__ABOUT THIS TASK__. The line containing "You are a computer-use agent." marks the start; extract exactly from it through the last line of the entries, and omit any pictures.

(Stored items)
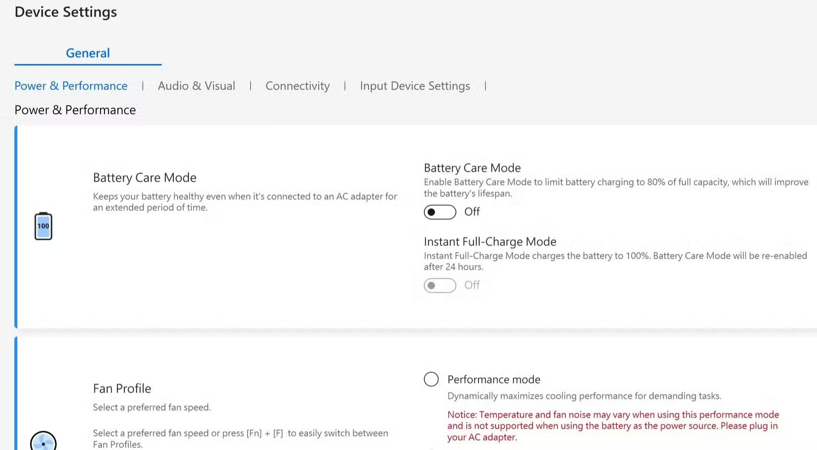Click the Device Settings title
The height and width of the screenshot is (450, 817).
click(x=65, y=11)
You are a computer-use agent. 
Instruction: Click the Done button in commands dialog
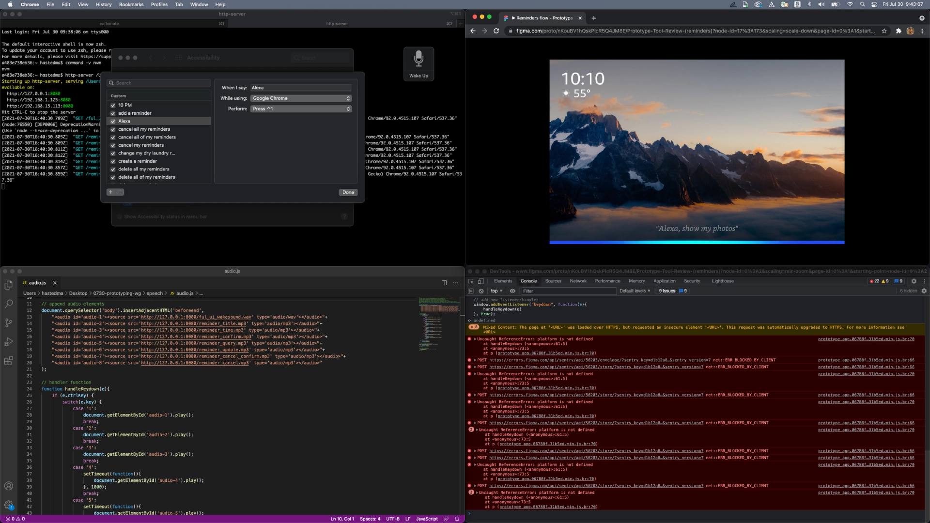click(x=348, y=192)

__ANSWER SECTION__.
You are a computer-use agent. 
Instruction: Click the Done button in commands dialog
click(x=348, y=192)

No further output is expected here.